Machine Learning Model Approach in Cyber Attack Threat Detection in Security Operation Center
10.11591/csit.v6i1.p%p
Muhammad Ajran Saputra
,
Deris Stiawan
,
Rahmat Budiarto
Traffic anomalies represent unstable states in network traffic that can make the network vulnerable to attacks or even paralyze it, often caused by parts of files targeted by intruders. The Indonesian National Cyber and Crypto Agency reported in April 2023 that 27,476,788 anomalous traffic incidents entered Indonesia each month, with the highest daily anomalous traffic reaching 1,600,334 incidents. One strategy to prevent or mitigate cyberattacks is through analyzing and detecting log anomalies using machine learning models. This study employs two machine learning models: the Naïve Bayes model with Multinomial, Gaussian, and Bernoulli variants, and the Support Vector Machine (SVM) model with Radial Basis Function (RBF), Linear, Polynomial, and Sigmoid kernel variants. The hyperparameters in both models are then optimized.
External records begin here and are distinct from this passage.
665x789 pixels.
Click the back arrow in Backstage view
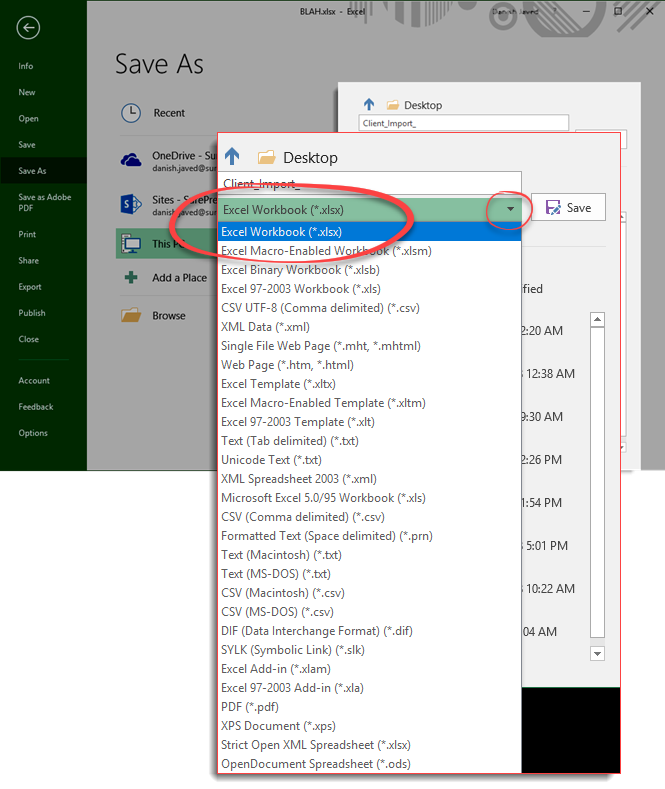[28, 28]
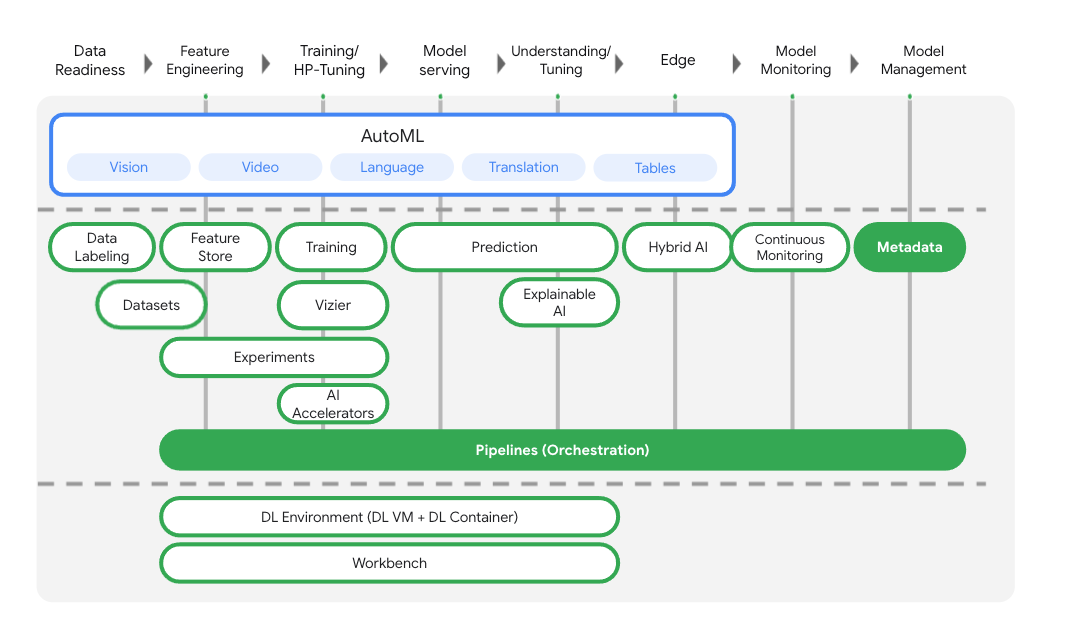Open the Vizier hyperparameter tuning node
This screenshot has width=1070, height=636.
(333, 305)
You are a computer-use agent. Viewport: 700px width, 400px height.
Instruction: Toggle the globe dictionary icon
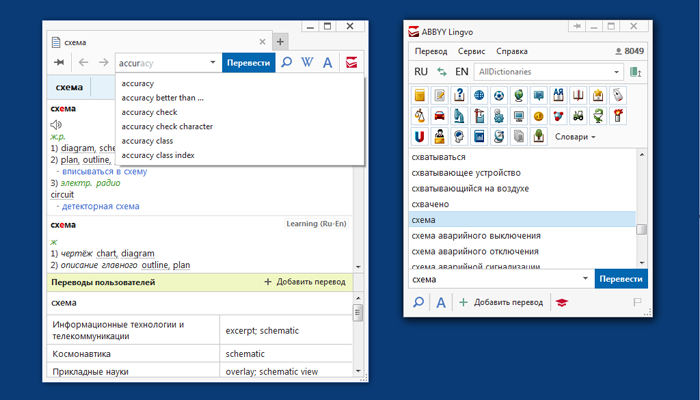coord(478,95)
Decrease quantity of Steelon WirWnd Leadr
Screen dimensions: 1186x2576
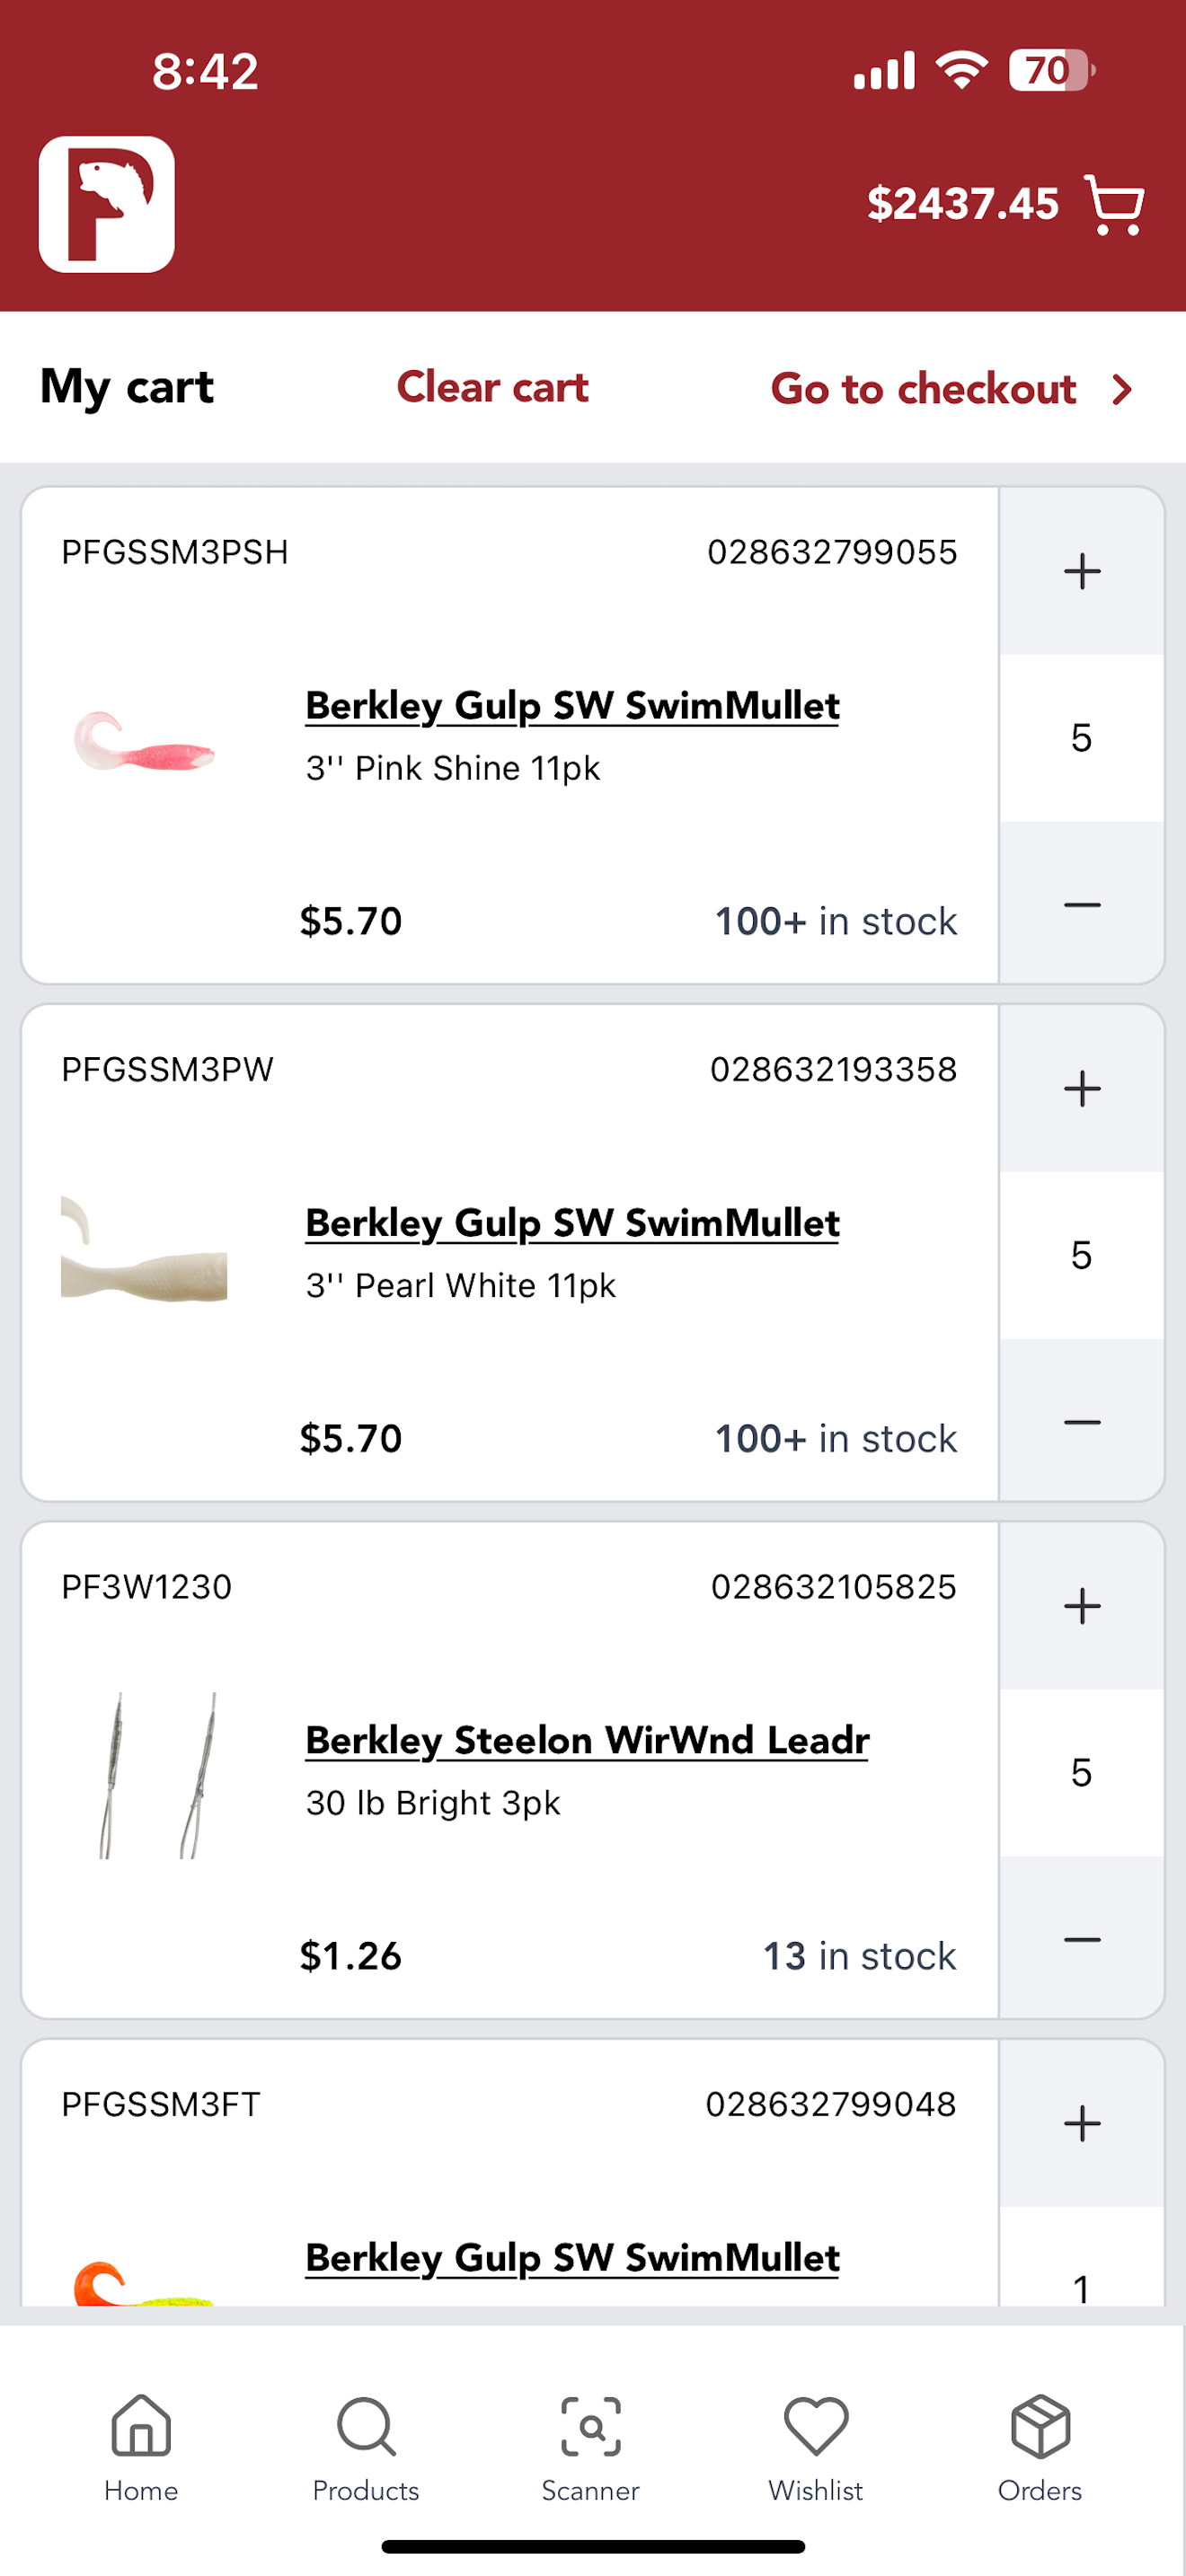(x=1082, y=1939)
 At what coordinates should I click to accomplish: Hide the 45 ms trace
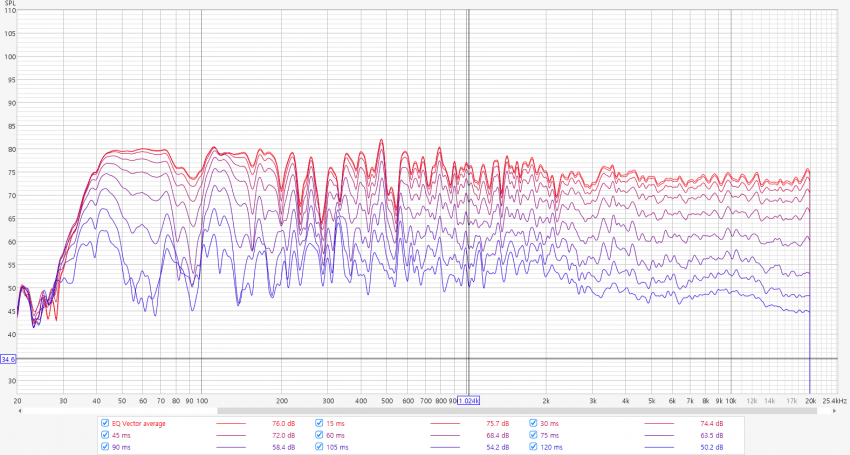pos(105,435)
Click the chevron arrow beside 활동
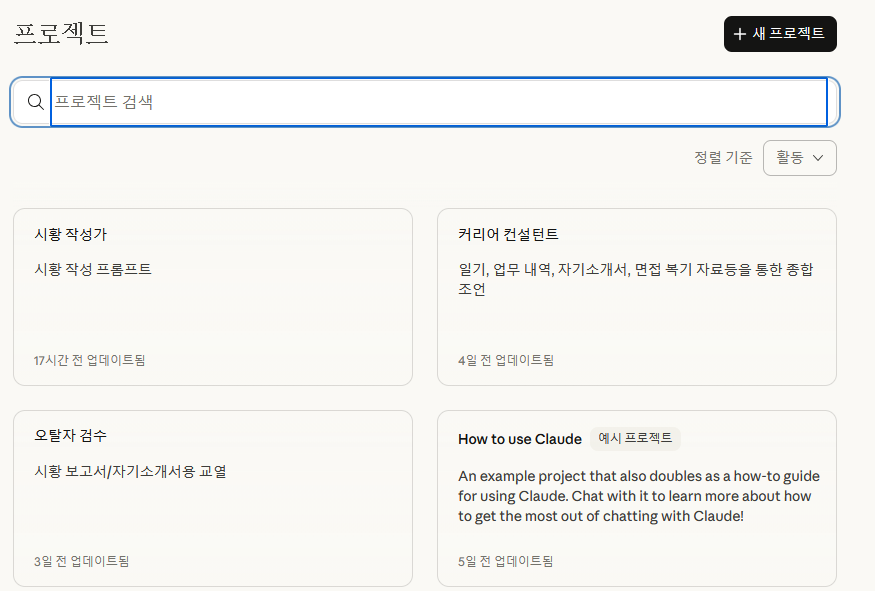Screen dimensions: 875x591 click(x=818, y=158)
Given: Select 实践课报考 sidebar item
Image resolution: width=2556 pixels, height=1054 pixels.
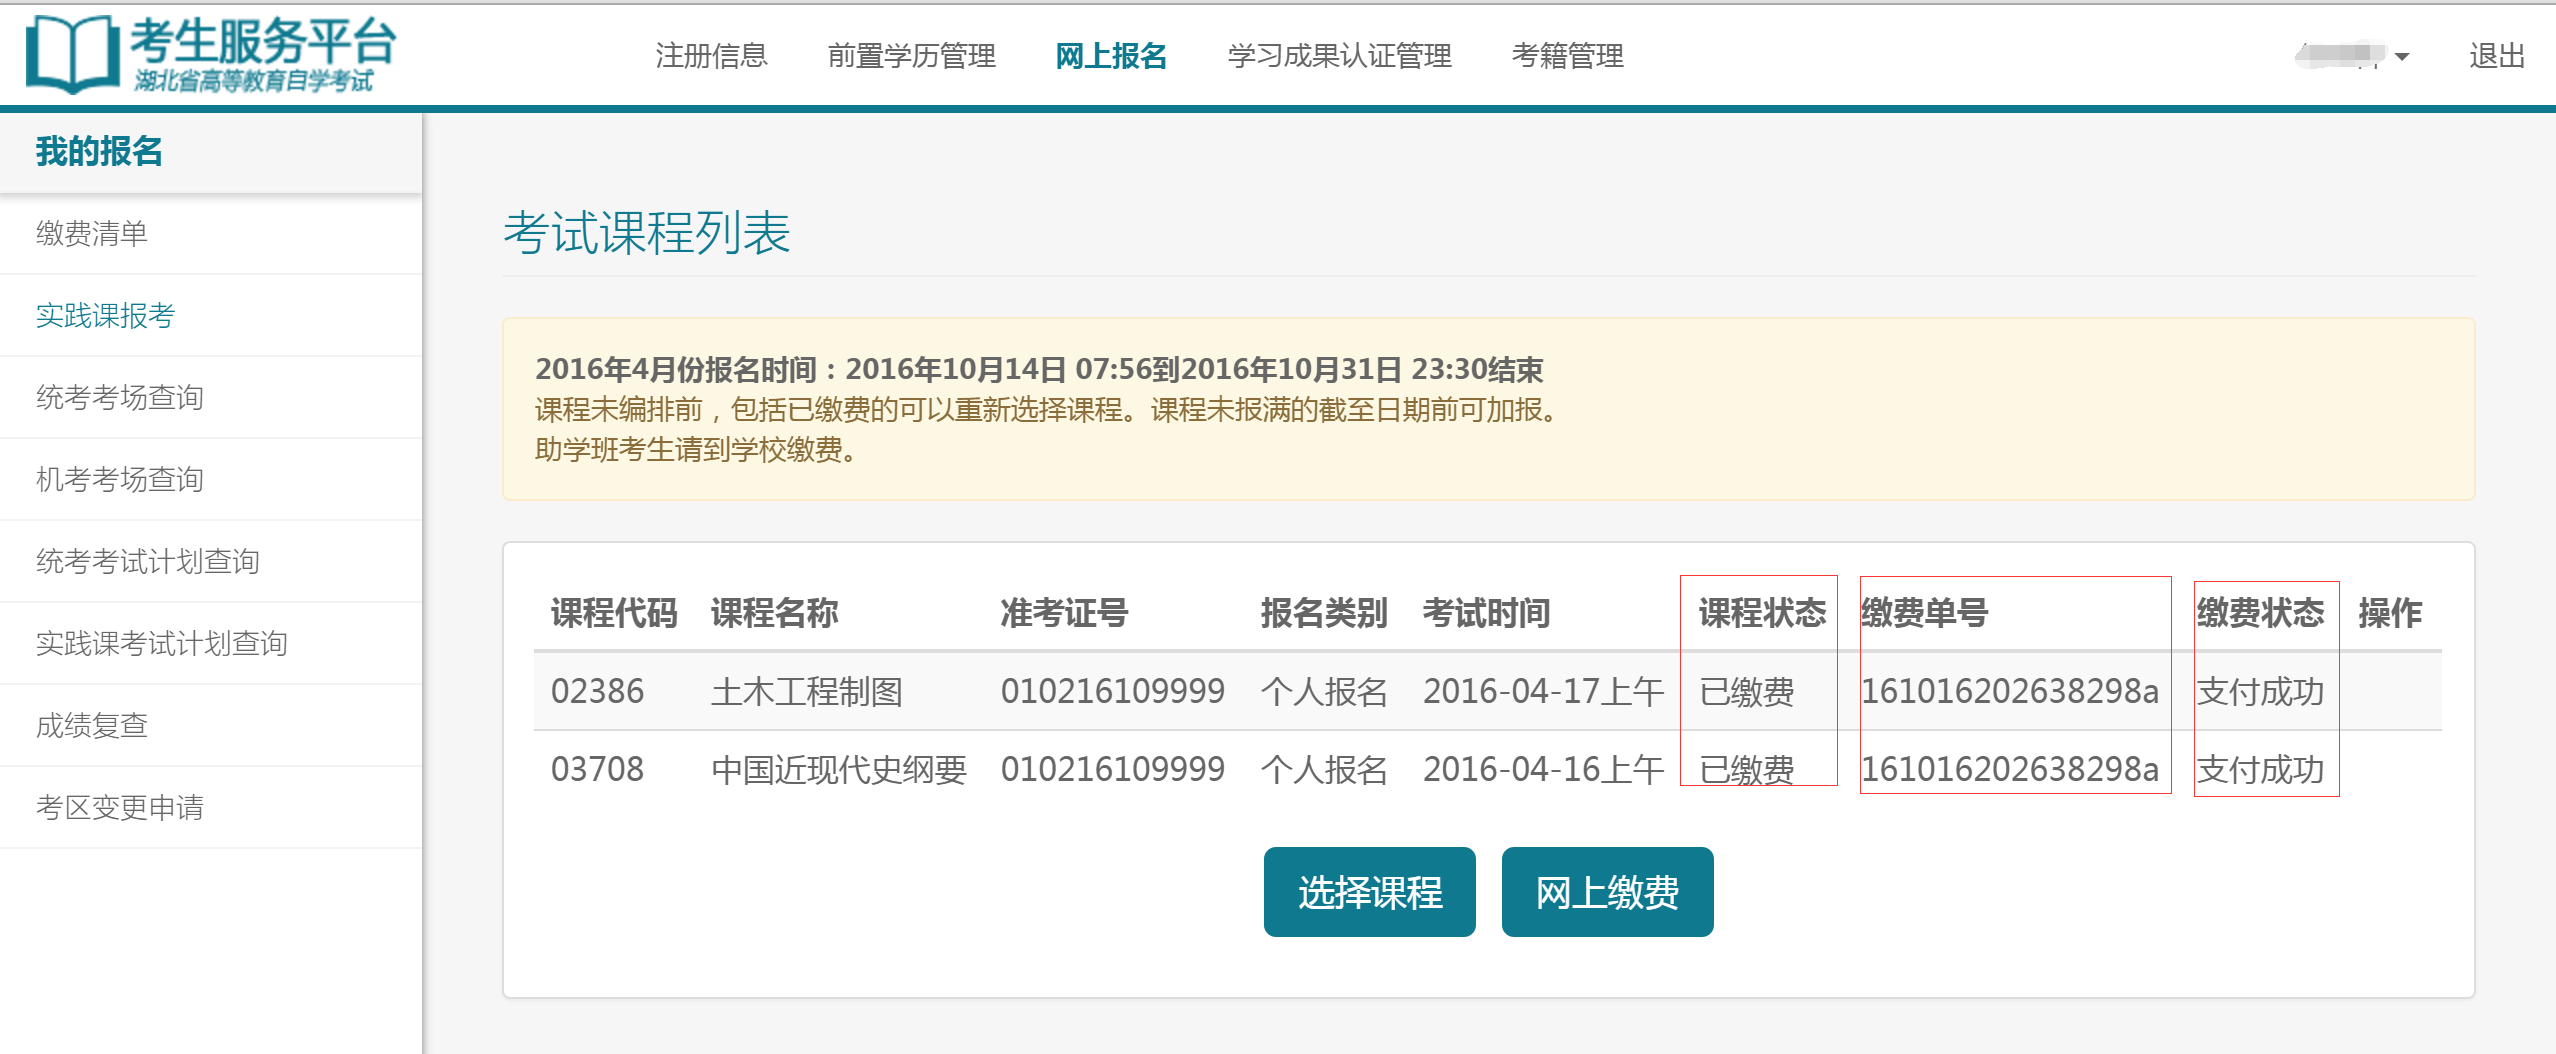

The models with optimized hyperparameters are subsequently trained and tested. The experimental results indicate that the best performance is achieved by the RBF kernel SVM model, with an accuracy of 79.75%, precision of 80.8%, recall of 79.75%, and F1-score of 80.01%; and the Gaussian Naïve Bayes model, with an accuracy of 70.0%, precision of 80.27%, recall of 70.0%, and F1-score of 70.66%. Overall, both models perform relatively well and are classified in the very good category (75% - 89%).